_What the exercise asks_.
Leave the pictures out and reproduce, exactly, the lines from the one with "1544x784 pixels. At" through the end of the entries below.

(Extracted records)
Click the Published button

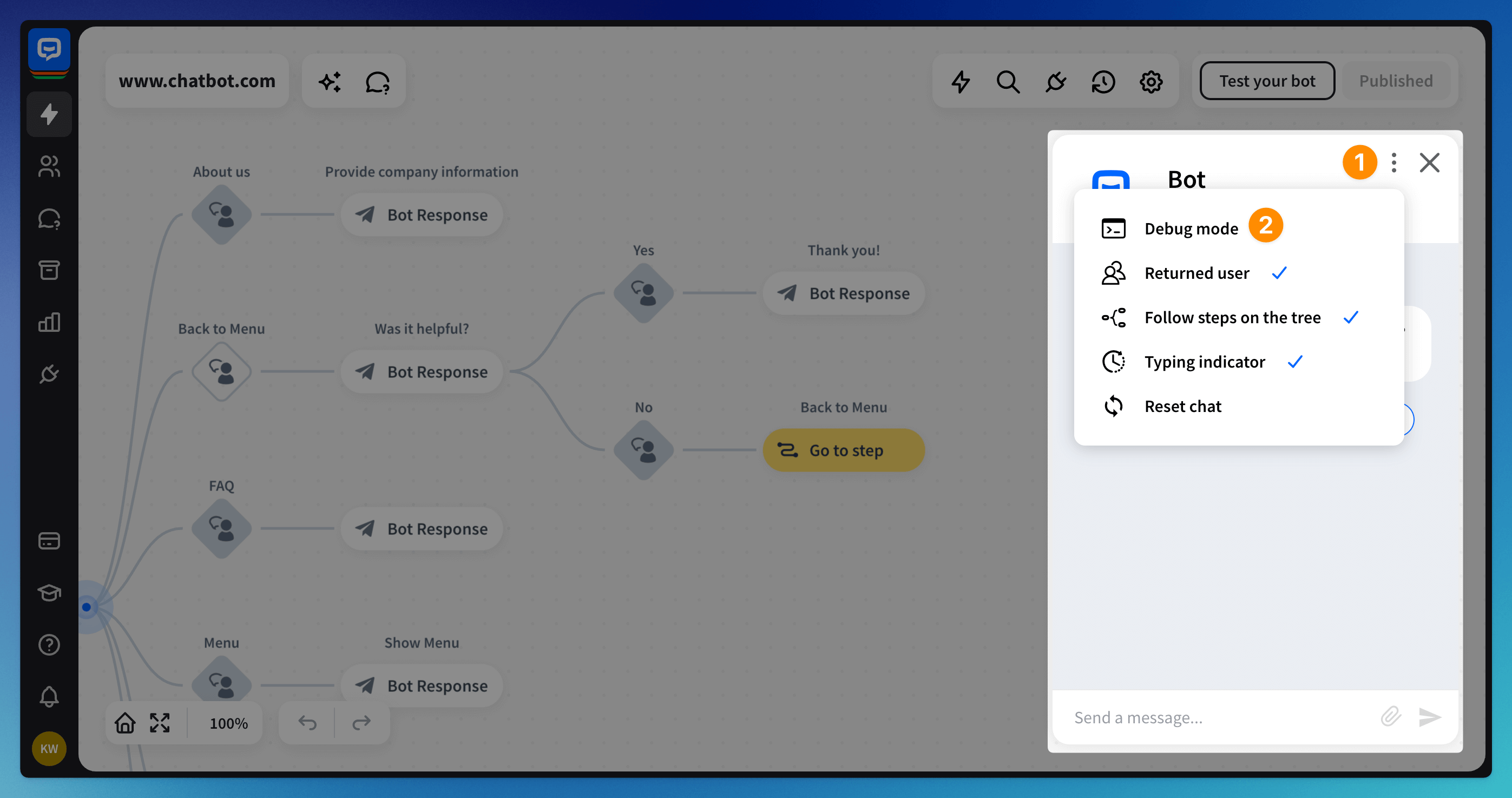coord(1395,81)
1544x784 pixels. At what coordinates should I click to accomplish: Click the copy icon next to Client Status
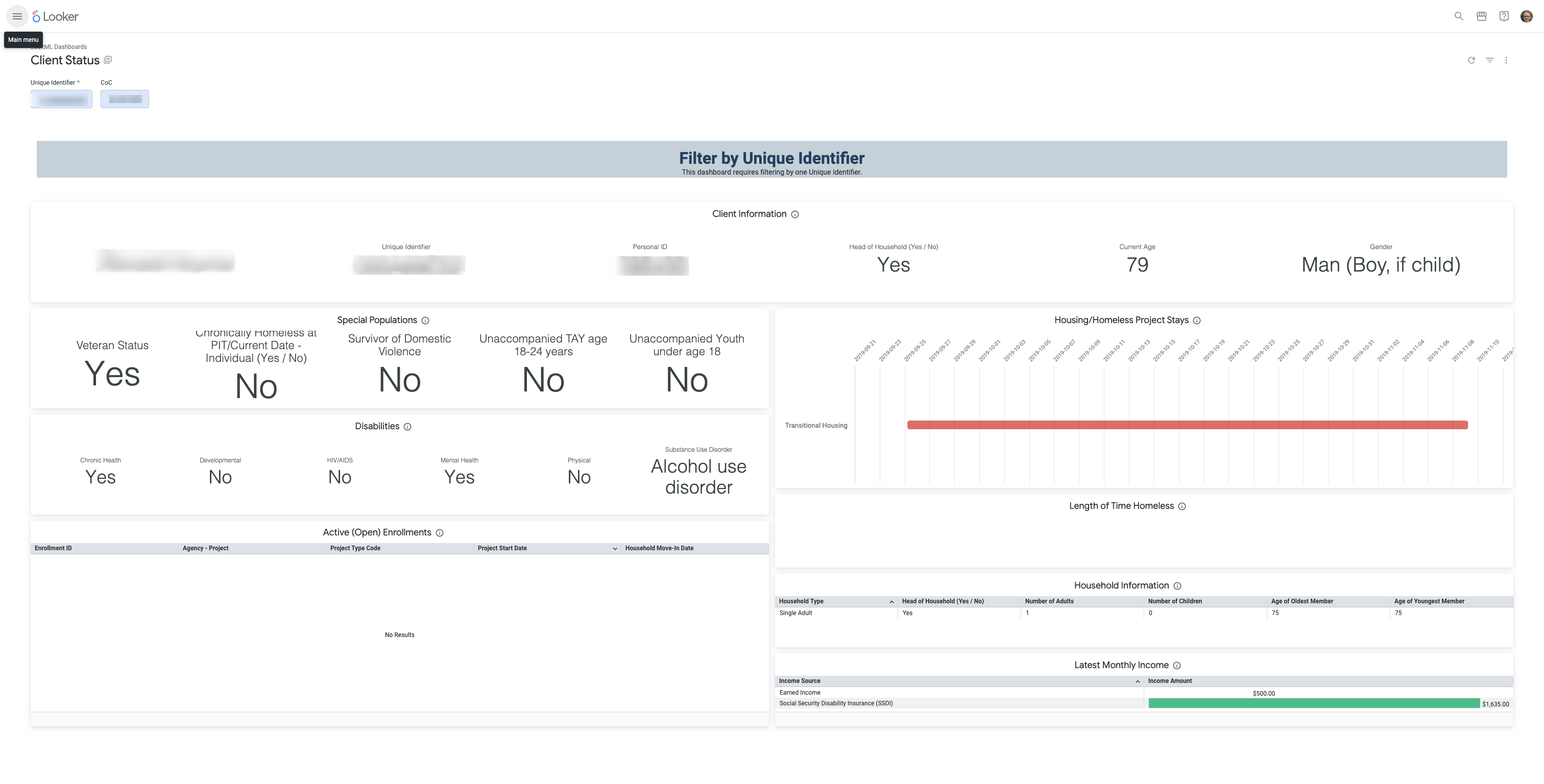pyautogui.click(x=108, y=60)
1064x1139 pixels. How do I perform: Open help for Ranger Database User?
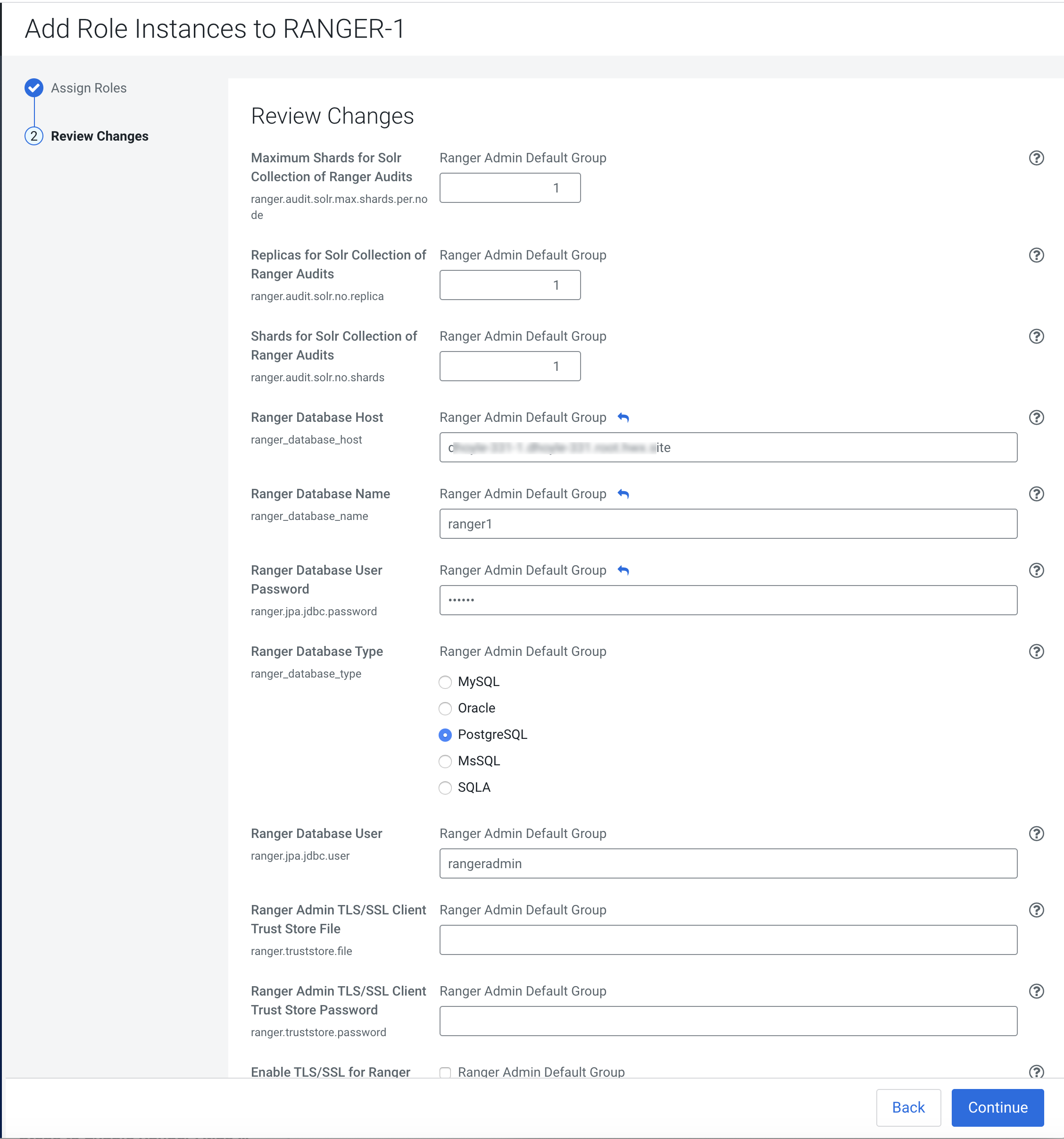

_Problem solution_.
1544x784 pixels. At what coordinates should I click to accomplish: Click the copy icon next to Client Status
pyautogui.click(x=108, y=60)
1064x1139 pixels. How do I perform: Open help for Ranger Database User?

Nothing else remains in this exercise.